- [Written request]:
Transcribe the part of the rows that opens with the line containing "At what coordinates should I click to accomplish: Select" and closes with the line containing "tap(1056, 518)", keeping every line as it stands.

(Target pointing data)
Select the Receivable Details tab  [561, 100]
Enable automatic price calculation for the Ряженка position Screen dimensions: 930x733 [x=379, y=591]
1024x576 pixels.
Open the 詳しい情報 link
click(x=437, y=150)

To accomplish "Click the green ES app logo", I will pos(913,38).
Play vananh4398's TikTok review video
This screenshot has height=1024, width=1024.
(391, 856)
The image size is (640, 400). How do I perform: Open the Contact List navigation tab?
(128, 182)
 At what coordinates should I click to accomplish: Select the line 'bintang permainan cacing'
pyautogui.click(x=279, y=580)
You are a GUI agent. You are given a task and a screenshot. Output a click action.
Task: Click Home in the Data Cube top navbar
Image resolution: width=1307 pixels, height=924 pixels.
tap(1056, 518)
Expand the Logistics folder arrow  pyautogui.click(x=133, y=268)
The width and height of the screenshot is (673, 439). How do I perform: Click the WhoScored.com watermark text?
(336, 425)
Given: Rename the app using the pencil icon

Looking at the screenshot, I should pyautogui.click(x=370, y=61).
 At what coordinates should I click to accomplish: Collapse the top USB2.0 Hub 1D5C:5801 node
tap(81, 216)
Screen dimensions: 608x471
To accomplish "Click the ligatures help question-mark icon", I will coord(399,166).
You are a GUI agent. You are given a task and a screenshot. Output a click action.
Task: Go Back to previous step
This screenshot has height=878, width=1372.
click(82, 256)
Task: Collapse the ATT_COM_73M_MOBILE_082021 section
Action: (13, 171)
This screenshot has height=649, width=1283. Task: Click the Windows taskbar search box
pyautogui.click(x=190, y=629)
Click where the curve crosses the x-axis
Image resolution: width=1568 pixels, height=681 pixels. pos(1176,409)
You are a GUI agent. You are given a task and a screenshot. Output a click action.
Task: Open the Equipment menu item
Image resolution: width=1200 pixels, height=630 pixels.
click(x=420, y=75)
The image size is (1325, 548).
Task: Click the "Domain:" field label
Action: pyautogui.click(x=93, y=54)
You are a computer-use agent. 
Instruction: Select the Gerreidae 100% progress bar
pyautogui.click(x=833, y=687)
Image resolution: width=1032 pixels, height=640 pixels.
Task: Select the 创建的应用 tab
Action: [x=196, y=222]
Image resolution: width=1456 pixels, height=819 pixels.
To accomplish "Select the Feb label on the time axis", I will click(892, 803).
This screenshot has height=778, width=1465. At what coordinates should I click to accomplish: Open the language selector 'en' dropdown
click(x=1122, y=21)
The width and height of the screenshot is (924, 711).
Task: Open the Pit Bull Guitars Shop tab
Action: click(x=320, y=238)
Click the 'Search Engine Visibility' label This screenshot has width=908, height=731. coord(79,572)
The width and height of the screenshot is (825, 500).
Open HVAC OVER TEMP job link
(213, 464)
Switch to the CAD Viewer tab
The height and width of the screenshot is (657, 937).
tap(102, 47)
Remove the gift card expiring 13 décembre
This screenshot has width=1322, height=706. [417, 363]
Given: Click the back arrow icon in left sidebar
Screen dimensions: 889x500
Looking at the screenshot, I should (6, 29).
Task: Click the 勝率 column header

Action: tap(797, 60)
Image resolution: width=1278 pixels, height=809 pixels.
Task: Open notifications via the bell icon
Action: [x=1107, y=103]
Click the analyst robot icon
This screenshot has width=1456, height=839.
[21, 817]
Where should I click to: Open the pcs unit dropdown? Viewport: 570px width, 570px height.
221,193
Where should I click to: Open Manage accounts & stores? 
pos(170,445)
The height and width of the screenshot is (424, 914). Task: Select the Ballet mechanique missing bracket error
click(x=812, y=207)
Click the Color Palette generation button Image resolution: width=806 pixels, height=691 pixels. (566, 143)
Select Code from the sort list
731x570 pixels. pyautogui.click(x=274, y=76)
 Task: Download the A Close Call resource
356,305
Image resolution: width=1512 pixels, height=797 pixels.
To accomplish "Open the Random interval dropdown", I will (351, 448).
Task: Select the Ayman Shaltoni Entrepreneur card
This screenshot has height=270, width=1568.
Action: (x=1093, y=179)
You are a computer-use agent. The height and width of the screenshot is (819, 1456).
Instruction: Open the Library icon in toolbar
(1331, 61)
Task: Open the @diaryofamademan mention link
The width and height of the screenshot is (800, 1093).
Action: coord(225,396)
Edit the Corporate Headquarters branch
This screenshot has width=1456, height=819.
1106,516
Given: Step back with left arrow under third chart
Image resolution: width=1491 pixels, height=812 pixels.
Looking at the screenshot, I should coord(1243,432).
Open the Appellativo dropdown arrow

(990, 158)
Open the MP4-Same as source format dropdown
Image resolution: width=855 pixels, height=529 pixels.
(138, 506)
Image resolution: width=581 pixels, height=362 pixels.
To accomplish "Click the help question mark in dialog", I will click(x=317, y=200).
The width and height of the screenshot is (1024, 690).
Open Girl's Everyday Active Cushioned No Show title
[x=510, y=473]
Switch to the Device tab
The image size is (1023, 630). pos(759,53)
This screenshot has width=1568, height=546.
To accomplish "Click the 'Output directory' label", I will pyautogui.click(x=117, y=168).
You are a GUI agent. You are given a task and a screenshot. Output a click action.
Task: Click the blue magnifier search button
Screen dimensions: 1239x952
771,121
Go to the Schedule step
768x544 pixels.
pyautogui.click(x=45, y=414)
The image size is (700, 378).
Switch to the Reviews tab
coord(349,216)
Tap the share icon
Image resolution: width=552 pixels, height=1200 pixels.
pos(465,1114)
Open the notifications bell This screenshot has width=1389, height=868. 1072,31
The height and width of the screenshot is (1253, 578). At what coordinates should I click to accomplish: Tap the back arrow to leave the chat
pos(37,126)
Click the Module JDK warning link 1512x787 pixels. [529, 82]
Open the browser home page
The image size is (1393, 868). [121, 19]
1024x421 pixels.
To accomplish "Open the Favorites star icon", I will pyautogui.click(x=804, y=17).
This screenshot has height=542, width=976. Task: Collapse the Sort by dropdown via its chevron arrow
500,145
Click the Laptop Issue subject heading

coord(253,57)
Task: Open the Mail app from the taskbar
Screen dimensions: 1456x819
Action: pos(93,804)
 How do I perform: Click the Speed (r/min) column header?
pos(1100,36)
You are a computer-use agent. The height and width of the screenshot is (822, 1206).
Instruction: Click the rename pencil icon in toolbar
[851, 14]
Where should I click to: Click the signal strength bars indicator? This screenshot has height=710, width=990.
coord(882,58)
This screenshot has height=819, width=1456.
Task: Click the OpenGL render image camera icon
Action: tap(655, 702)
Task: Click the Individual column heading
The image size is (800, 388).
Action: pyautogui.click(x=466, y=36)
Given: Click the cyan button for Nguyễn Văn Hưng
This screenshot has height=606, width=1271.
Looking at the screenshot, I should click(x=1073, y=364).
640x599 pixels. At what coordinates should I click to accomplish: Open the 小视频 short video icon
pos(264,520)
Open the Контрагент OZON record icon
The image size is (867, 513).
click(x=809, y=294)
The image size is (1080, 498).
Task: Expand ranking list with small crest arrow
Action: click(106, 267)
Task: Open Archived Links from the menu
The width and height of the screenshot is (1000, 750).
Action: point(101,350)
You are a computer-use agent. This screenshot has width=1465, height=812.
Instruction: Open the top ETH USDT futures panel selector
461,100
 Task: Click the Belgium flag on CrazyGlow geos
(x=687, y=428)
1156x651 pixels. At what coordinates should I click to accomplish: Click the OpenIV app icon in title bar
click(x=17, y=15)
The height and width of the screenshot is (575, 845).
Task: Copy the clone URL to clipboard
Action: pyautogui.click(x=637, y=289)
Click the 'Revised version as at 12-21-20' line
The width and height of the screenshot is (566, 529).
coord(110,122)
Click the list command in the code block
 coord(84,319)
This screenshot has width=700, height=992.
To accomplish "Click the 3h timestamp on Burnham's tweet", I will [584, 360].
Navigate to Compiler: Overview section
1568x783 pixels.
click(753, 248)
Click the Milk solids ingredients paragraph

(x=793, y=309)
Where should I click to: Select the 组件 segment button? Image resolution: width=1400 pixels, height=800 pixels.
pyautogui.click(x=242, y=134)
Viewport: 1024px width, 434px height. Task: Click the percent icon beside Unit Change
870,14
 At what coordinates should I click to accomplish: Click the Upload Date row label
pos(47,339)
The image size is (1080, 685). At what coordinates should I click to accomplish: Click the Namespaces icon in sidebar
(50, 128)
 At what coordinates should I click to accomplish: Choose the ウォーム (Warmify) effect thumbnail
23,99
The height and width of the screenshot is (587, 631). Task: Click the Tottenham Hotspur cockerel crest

- [Task answer]:
 At what coordinates should I click to accomplish: Select the line 'bintang permainan cacing'
pyautogui.click(x=279, y=580)
You are a GUI agent. You are given a task and a screenshot. Output a click action.
Task: Click Home in the Data Cube top navbar
Image resolution: width=1307 pixels, height=924 pixels.
tap(1056, 518)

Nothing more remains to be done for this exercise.